Saved entries:
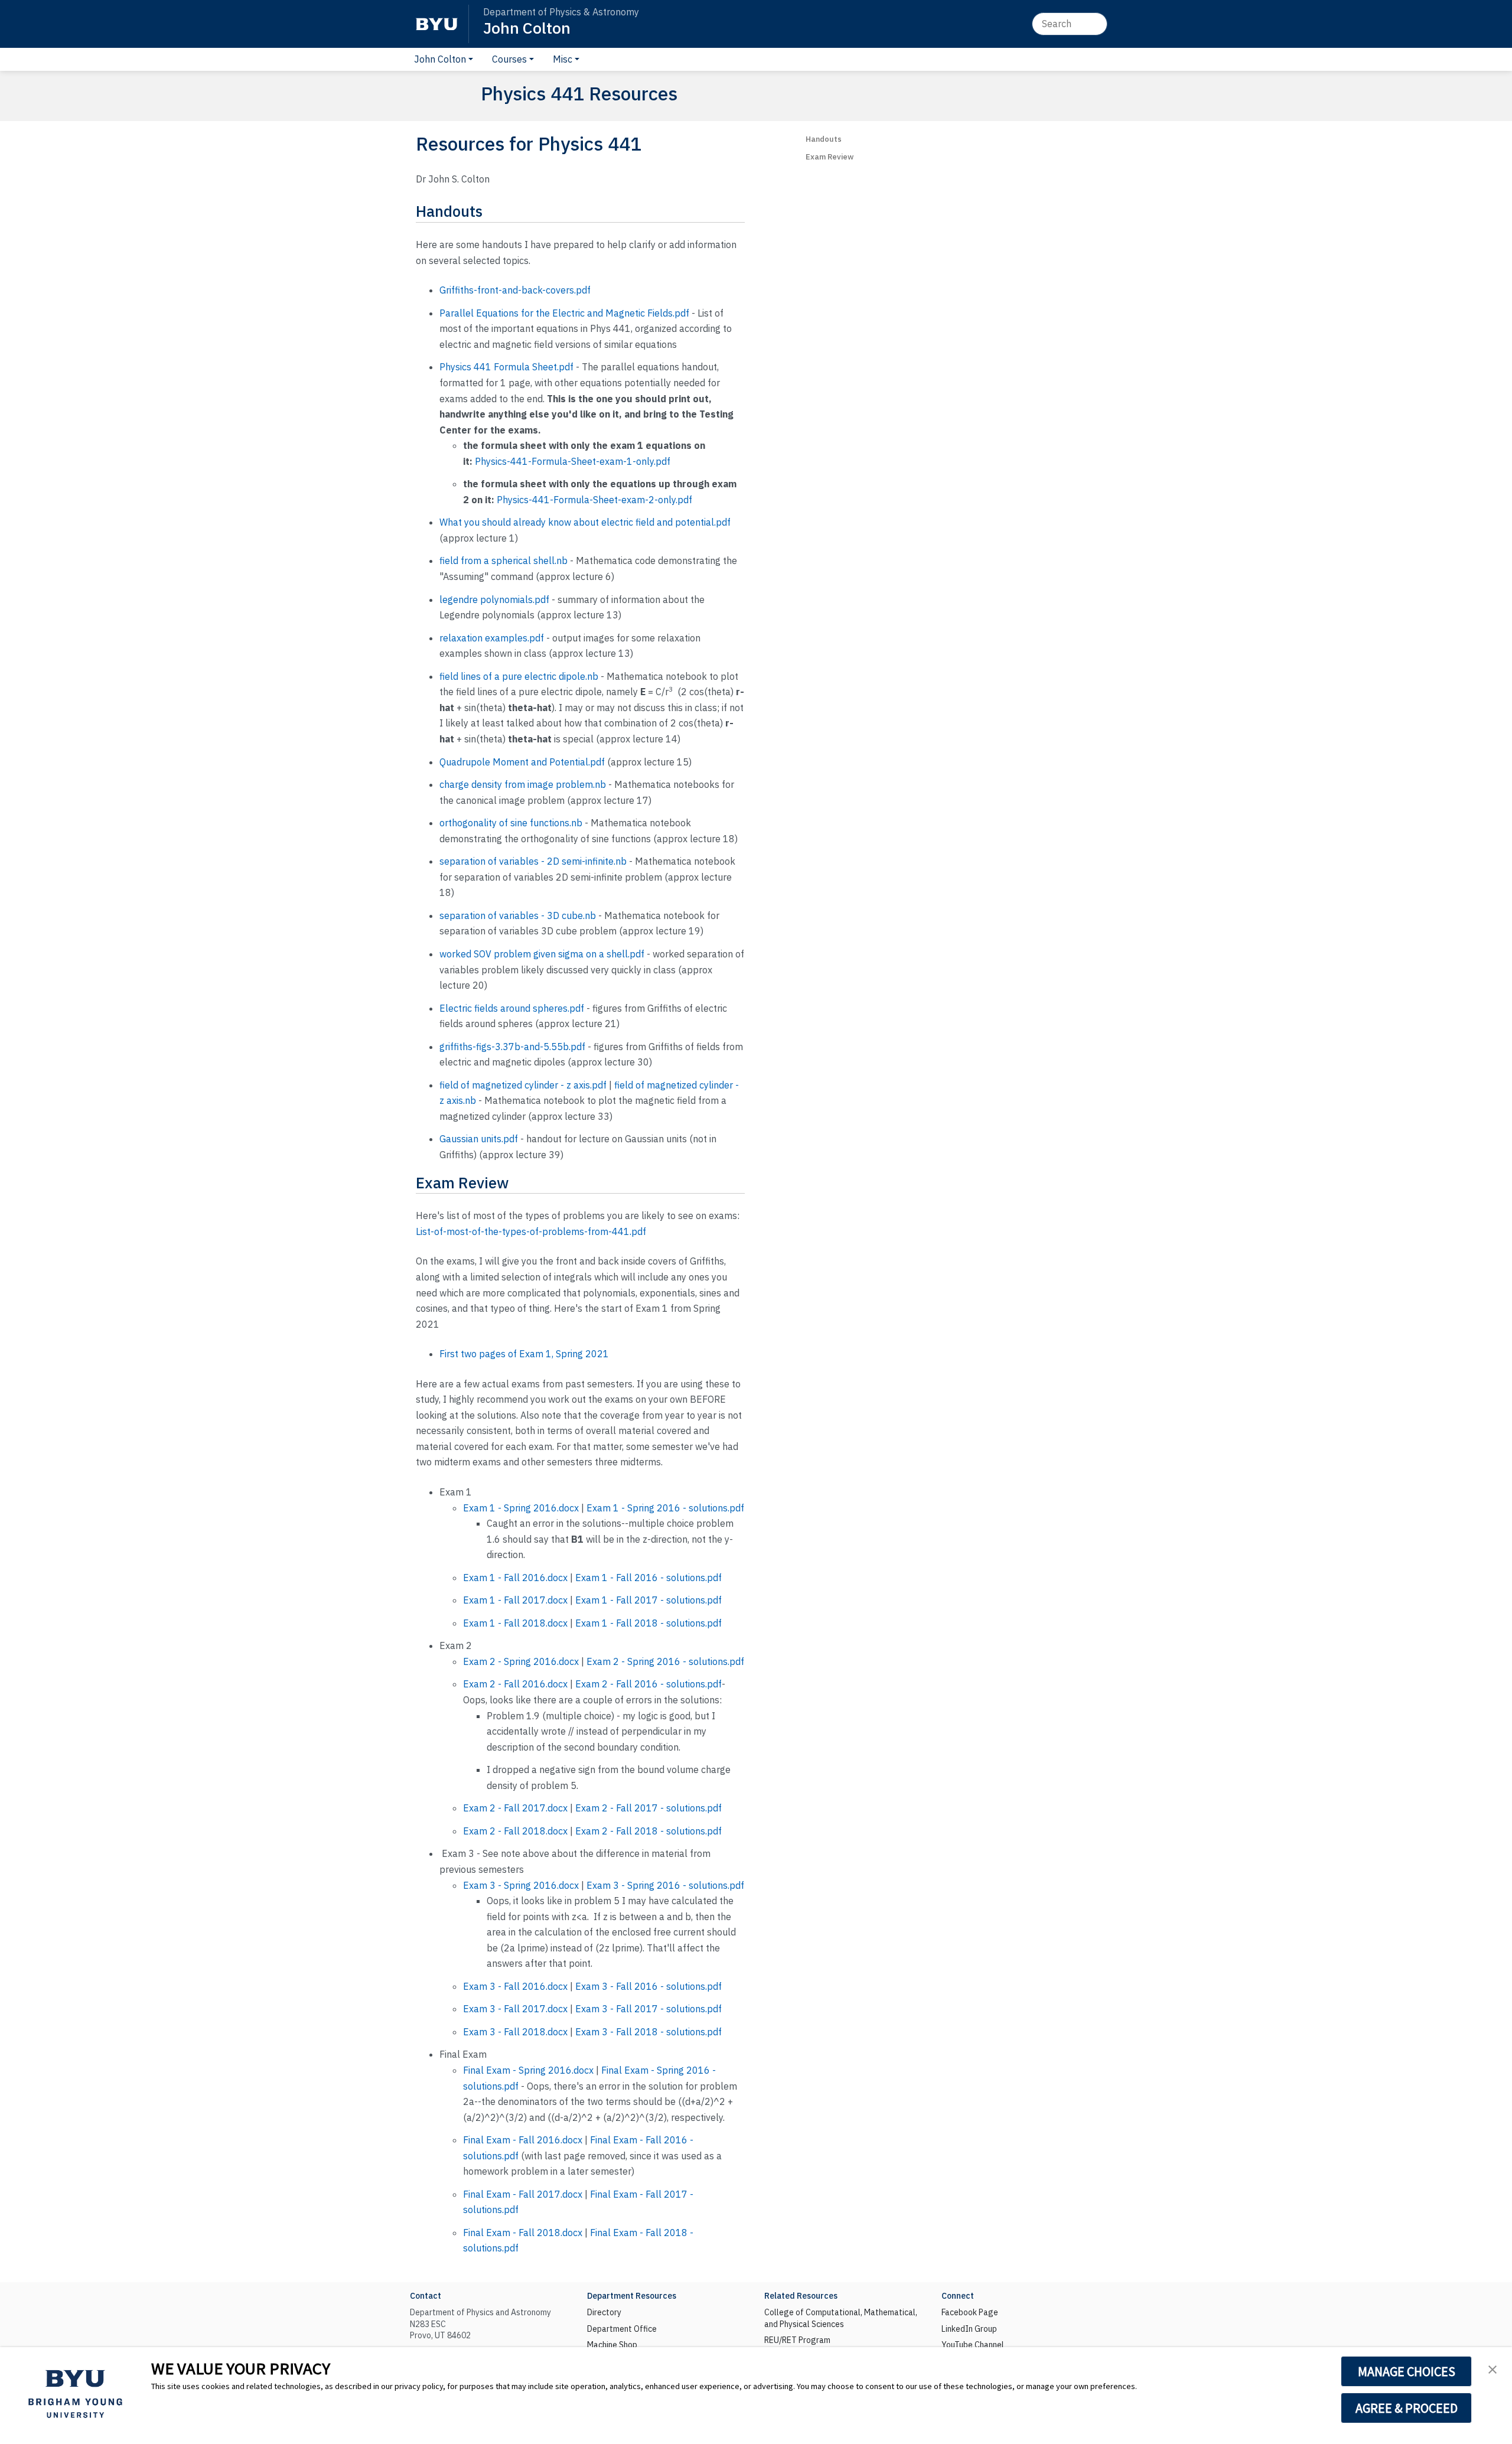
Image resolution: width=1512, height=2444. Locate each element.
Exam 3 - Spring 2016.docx (521, 1885)
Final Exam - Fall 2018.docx (522, 2232)
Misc (562, 59)
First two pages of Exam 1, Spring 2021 (524, 1354)
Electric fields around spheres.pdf (511, 1008)
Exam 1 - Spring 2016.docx (521, 1508)
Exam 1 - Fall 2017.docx (515, 1600)
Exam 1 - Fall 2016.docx (515, 1577)
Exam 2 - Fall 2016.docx (515, 1684)
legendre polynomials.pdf (494, 599)
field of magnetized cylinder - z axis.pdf (523, 1085)
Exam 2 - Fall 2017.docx (515, 1808)
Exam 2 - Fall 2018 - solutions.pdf (648, 1831)
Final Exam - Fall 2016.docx (522, 2140)
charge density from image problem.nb (522, 784)
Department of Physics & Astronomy (561, 12)
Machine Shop (612, 2344)
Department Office (622, 2329)
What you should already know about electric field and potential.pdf (585, 522)
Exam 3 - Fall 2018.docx (515, 2032)
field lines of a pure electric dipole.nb (518, 676)
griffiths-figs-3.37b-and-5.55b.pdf (512, 1046)
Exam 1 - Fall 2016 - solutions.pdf (648, 1577)
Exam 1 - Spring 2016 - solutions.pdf (665, 1508)
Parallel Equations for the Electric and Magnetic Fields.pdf (564, 313)
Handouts (824, 139)
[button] (1492, 2368)
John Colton (527, 27)
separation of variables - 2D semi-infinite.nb (533, 861)
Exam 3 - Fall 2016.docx (515, 1986)
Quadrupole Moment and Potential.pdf (522, 762)
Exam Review (829, 157)
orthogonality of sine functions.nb (510, 823)
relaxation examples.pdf (491, 638)
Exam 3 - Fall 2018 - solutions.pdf (648, 2032)
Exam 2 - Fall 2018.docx (515, 1831)
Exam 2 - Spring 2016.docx (521, 1661)
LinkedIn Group (969, 2329)
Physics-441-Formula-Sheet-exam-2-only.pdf (594, 500)
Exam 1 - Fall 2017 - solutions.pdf (648, 1600)
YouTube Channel (972, 2344)
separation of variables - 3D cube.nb (517, 915)
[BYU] (436, 24)
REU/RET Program (797, 2340)
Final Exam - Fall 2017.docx (522, 2194)
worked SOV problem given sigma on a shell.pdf (541, 954)
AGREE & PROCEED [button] (1406, 2408)
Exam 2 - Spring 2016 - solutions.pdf (665, 1661)
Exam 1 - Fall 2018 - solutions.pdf (648, 1623)
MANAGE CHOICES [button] (1406, 2371)
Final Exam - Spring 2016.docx (528, 2070)
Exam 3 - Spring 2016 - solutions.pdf (665, 1885)
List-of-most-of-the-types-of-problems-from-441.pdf (531, 1231)
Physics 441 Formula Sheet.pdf (506, 367)
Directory (604, 2312)
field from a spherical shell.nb (503, 560)
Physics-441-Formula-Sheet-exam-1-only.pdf (572, 461)
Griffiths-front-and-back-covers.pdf (515, 290)
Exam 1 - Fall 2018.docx (515, 1623)
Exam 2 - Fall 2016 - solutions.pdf (648, 1684)
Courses (509, 59)
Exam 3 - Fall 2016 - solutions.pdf (648, 1986)
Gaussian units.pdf (478, 1139)
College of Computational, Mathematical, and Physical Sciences (840, 2318)
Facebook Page (969, 2312)
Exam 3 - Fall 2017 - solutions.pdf (648, 2009)
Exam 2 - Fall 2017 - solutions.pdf (648, 1808)
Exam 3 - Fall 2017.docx (515, 2009)
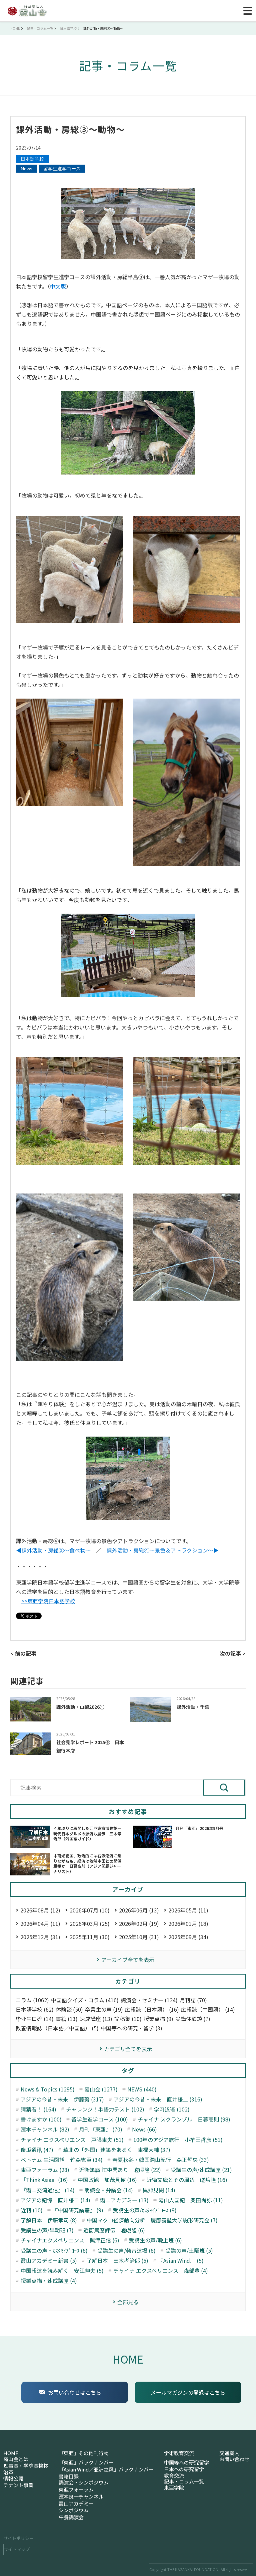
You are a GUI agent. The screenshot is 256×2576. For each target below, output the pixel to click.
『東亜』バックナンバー (86, 2462)
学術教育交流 (179, 2453)
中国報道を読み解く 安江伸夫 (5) (62, 2270)
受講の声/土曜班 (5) (189, 2250)
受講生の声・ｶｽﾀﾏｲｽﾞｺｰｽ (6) (54, 2250)
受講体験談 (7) (192, 2019)
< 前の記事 (23, 1653)
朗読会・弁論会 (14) (108, 2190)
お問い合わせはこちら (74, 2392)
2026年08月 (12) (40, 1910)
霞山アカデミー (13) (124, 2200)
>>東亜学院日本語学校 (48, 1601)
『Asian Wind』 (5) (181, 2260)
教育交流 (174, 2475)
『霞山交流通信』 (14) (48, 2190)
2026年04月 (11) (40, 1923)
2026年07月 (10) (90, 1910)
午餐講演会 (71, 2517)
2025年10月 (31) (139, 1937)
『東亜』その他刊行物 (84, 2453)
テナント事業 (18, 2485)
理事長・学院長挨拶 (25, 2466)
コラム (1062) (32, 2000)
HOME (128, 2359)
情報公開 (13, 2478)
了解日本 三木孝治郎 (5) (117, 2260)
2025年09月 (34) (188, 1937)
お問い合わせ (234, 2459)
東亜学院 (174, 2488)
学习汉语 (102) (172, 2109)
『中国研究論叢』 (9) (77, 2210)
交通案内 (229, 2453)
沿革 (8, 2472)
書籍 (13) (67, 2019)
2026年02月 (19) (139, 1923)
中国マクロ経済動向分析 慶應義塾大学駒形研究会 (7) (152, 2220)
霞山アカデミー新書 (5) (49, 2260)
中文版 (58, 286)
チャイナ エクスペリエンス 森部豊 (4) (160, 2270)
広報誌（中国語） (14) (208, 2009)
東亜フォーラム (76, 2490)
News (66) (144, 2129)
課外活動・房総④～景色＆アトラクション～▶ (163, 1550)
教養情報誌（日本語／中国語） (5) (57, 2028)
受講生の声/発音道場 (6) (126, 2250)
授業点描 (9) (158, 2019)
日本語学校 (32, 159)
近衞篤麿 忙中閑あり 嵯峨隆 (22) (120, 2170)
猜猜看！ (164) (38, 2109)
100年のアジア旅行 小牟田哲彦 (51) (178, 2140)
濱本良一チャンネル (81, 2497)
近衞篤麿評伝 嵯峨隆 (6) (114, 2230)
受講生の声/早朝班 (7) (47, 2230)
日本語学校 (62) (35, 2009)
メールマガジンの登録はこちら (188, 2392)
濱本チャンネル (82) (45, 2129)
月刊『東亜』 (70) (100, 2129)
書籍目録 (69, 2476)
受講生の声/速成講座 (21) (201, 2170)
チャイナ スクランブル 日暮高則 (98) (184, 2119)
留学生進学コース (62, 168)
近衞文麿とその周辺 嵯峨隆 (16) (187, 2180)
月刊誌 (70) (193, 2000)
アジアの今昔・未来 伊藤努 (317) (62, 2099)
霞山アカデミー (76, 2504)
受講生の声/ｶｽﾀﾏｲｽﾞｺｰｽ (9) (145, 2210)
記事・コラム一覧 (184, 2481)
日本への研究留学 (184, 2469)
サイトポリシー (18, 2538)
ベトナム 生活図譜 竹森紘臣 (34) (62, 2160)
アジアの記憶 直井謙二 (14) (55, 2200)
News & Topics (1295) (48, 2089)
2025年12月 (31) (40, 1937)
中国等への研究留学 (186, 2462)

» Exercise details:
From the data above, copy each line with the string "separation" in it.

» Your response:
separation of variables - 2D semi-infinite.nb (533, 861)
separation of variables - 3D cube.nb (517, 915)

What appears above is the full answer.